Bug 4: dot-directory. With the session correct, the script picked .remote-plugins as the project root because the exclusion list named specific directories (.claude, outputs, uploads, tmp) but didn’t filter all dot-prefixed names. Fix: exclude any directory whose name starts with ..

Four bugs, one function, each hiding behind the last. The lesson is the same every time: don’t assume what a sandboxed filesystem looks like. Navigate it, read it, then write the detector.

Knowing what you generated

Every successful generation writes a companion .md file alongside the video:

exports/videos/kie/2026-04-13/
  grok-imagine_20260413_120205.mp4
  grok-imagine_20260413_120205.md

The companion file has the full prompt, the exact CLI command that produced the video (copy-paste to regenerate), and a parameters table. I added this after losing track of which model-duration-aspect-ratio combination produced a result I liked. Every output is self-documenting.

Every generation also appends to a local costs.json. Running the costs subcommand shows per-model breakdowns: generation count, elapsed time, approximate spend. Three Grok Imagine test clips cost $0.14 total. Visible cost-per-generation changes how you iterate – at $0.05 a clip you run more variations before committing to a pricier model.

Claude Cowork example video generation using ByteDance Seedance 1.5 Pro:

Generating ByteDance Seedance 2.0 Fast video within Claude Cowork desktop app:

This ByteDance Seedance 2.0 Fast 480p 8 second video cost 15.5 credits/s ($0.0775/s) = 15.5x8 = 124 credits or $0.0775 x 8 = $0.62 via the KIE.ai API.

What didn’t work

Kling 3.0 timeout is a workaround, not a fix. The retrieve subcommand exists because the model takes longer than any reasonable polling window. A better solution would be a persistent state file that tracks pending task IDs, with automatic polling on the next invocation. That’s on the list.

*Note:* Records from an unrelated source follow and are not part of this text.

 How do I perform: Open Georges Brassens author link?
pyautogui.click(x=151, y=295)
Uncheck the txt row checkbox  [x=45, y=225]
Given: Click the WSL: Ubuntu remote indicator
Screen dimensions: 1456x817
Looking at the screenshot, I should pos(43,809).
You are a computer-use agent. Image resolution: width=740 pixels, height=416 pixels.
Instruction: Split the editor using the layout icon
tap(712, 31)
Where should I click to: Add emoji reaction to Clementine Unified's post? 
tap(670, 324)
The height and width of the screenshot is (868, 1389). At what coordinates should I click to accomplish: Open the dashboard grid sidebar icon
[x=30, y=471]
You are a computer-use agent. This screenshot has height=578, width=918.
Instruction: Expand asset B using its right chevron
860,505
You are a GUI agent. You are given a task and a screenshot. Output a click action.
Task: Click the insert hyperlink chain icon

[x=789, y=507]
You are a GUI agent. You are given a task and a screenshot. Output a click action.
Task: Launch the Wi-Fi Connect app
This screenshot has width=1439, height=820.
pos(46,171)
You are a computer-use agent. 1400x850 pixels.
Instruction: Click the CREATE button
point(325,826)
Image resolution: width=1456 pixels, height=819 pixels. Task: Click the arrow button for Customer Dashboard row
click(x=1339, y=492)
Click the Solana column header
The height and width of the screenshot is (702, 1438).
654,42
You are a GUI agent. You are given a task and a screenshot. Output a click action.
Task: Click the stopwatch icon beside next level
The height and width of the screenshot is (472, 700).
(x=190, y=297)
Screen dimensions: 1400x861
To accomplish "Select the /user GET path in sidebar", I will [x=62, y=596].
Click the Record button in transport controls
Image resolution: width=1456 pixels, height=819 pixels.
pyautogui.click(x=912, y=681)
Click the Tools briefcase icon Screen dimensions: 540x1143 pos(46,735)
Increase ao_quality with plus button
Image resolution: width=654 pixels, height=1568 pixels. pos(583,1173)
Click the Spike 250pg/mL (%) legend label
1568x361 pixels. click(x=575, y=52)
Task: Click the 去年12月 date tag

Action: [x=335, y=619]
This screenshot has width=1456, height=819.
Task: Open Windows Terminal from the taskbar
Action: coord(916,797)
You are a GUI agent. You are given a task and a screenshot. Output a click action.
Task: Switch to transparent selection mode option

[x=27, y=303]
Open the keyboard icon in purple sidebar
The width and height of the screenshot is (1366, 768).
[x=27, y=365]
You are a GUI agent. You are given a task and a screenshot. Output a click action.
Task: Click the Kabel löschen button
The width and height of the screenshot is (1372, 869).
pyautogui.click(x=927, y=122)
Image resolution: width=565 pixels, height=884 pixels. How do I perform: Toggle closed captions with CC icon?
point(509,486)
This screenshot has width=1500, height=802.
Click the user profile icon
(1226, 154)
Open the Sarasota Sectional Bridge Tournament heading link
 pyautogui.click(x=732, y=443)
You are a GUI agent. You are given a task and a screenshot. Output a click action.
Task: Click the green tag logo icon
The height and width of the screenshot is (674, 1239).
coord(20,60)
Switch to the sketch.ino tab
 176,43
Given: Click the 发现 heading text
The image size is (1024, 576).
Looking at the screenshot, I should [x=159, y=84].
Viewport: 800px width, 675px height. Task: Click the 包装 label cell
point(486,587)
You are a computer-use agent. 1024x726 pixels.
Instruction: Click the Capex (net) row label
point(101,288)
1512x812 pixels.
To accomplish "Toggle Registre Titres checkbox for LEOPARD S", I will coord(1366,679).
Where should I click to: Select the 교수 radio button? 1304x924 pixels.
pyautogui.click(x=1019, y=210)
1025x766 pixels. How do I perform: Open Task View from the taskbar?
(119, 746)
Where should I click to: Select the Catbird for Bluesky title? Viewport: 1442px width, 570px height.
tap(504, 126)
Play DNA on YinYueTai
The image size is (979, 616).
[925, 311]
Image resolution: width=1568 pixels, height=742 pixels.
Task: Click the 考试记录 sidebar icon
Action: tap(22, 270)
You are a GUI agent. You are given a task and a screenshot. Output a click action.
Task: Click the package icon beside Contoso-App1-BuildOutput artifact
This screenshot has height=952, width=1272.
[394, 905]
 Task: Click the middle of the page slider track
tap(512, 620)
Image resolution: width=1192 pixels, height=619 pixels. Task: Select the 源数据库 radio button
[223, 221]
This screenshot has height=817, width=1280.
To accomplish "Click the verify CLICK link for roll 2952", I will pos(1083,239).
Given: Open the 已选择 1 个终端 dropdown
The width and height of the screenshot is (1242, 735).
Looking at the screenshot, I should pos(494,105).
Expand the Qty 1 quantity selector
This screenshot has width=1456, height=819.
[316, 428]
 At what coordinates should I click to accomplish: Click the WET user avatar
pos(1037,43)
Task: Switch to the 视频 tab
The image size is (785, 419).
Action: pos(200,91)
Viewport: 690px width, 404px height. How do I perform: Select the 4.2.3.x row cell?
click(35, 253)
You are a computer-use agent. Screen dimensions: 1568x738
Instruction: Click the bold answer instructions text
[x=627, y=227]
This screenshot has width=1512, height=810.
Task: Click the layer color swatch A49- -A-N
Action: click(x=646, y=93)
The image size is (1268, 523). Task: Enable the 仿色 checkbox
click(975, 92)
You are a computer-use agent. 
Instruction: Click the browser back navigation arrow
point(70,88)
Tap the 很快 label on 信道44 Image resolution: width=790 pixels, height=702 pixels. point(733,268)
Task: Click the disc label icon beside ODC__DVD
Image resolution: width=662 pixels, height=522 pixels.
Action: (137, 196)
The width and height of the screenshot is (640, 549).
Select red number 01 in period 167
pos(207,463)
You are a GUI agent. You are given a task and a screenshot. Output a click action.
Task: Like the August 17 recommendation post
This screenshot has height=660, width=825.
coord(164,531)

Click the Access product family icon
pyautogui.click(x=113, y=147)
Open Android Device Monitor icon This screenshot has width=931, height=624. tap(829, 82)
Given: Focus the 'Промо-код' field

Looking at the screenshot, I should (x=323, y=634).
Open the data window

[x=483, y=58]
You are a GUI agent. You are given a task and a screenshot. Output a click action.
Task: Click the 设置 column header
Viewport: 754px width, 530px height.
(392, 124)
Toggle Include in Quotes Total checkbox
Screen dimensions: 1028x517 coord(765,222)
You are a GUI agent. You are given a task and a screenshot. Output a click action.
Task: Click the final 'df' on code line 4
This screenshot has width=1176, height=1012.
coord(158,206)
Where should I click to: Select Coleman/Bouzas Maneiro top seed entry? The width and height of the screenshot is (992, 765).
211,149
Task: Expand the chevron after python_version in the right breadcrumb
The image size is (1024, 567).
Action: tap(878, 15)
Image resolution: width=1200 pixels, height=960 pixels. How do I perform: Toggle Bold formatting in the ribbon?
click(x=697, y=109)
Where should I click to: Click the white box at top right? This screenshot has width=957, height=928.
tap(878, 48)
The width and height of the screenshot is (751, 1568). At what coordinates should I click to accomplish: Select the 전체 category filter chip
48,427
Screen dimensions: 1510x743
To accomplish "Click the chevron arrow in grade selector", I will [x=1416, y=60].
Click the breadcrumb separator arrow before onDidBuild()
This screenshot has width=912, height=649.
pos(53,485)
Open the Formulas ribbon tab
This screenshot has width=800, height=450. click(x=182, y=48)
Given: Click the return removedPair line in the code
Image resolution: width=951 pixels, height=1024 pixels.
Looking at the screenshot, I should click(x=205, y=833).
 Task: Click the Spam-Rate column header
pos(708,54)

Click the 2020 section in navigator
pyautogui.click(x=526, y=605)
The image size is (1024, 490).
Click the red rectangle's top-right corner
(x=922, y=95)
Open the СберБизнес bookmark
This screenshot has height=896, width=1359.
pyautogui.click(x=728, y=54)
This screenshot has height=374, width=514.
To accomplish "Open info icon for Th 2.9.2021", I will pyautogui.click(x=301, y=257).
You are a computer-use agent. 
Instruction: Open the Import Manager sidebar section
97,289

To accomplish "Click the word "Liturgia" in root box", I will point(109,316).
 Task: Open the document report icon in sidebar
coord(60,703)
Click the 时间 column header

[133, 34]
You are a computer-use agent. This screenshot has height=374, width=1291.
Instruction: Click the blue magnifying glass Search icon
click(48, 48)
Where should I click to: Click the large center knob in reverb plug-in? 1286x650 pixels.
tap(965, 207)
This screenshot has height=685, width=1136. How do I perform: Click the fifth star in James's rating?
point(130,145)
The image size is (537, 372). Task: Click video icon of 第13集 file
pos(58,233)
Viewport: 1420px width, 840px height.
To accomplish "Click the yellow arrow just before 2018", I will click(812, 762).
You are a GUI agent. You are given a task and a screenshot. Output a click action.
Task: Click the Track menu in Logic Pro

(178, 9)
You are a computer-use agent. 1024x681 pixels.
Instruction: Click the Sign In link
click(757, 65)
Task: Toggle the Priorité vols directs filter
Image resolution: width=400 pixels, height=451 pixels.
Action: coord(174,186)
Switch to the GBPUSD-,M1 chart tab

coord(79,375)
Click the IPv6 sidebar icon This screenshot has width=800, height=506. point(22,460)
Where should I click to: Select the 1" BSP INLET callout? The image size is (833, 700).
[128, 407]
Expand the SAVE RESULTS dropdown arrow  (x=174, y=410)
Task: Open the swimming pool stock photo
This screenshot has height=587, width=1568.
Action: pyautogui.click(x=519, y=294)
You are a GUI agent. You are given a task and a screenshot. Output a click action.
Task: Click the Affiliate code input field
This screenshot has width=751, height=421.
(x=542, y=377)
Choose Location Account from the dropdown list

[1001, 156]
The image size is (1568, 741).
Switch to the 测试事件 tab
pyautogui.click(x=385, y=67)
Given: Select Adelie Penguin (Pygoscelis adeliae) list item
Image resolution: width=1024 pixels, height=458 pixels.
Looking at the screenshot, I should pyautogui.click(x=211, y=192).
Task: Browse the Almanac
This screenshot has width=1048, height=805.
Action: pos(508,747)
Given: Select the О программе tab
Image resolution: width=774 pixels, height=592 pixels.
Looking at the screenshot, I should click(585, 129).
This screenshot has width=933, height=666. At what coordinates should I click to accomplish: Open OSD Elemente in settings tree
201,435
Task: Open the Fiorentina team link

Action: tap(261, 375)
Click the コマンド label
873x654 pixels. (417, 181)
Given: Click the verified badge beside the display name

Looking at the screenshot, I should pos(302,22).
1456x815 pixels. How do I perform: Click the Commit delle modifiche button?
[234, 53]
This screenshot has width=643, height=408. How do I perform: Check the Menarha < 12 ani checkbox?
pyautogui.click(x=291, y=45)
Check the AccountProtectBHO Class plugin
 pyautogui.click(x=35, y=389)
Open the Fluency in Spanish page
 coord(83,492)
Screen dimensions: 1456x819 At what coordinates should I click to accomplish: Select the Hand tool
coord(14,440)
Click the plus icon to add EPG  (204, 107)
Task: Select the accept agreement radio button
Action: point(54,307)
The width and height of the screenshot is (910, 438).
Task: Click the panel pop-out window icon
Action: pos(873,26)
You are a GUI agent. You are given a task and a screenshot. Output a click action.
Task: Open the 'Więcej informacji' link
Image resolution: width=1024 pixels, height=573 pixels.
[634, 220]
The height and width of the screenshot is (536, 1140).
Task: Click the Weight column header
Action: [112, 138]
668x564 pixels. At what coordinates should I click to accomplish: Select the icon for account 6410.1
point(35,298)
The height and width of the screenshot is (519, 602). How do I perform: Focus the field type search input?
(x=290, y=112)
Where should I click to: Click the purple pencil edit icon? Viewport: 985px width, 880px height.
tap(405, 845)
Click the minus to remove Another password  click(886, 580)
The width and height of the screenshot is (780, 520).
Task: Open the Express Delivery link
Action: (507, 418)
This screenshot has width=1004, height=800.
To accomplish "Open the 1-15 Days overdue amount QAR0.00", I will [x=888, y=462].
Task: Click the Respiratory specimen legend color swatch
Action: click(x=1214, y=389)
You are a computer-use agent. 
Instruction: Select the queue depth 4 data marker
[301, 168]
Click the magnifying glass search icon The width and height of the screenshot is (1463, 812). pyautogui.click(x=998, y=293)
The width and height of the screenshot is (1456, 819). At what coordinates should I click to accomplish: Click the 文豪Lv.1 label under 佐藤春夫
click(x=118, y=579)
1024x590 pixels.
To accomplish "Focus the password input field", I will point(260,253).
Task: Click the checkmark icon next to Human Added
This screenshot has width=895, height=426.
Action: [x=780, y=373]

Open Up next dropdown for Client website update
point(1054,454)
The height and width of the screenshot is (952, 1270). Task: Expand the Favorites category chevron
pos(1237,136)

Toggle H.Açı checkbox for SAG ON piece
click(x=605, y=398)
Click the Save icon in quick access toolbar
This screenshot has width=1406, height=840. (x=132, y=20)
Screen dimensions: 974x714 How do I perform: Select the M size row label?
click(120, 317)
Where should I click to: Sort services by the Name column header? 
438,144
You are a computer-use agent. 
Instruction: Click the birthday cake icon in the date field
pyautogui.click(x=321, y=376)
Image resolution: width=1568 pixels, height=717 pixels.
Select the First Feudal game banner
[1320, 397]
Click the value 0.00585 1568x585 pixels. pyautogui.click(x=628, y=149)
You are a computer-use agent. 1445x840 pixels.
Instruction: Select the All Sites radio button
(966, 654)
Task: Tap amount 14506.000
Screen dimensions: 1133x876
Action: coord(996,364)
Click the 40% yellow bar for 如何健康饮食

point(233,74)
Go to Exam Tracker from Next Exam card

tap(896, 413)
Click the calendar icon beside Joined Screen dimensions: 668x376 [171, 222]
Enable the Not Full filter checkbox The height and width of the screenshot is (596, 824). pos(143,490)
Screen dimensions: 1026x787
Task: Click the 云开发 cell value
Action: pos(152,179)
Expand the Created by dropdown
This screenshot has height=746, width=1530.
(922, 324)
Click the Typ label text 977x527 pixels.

The Veo reference docs were wrong before I tested them. The initial veo-3.1.md had both endpoint paths wrong, used camelCase payload fields where the actual API uses snake_case, and listed firstFrame and lastFrame as top-level keys when they’re actually nested under imageUrls with a generationType discriminator. None of this was visible until the first live Veo generation failed with a 400 error. The lesson: write example files and test them against the real API before writing reference documentation. Testing first would have caught all three errors immediately.

Runway URL expiry is a silent trap. Runway-generated video URLs expire after 14 days. The script downloads immediately at generation time so you won’t lose files if you use the skill. But if you’re calling the raw KIE.ai API directly and storing URLs instead of files, you will lose your output without warning after two weeks.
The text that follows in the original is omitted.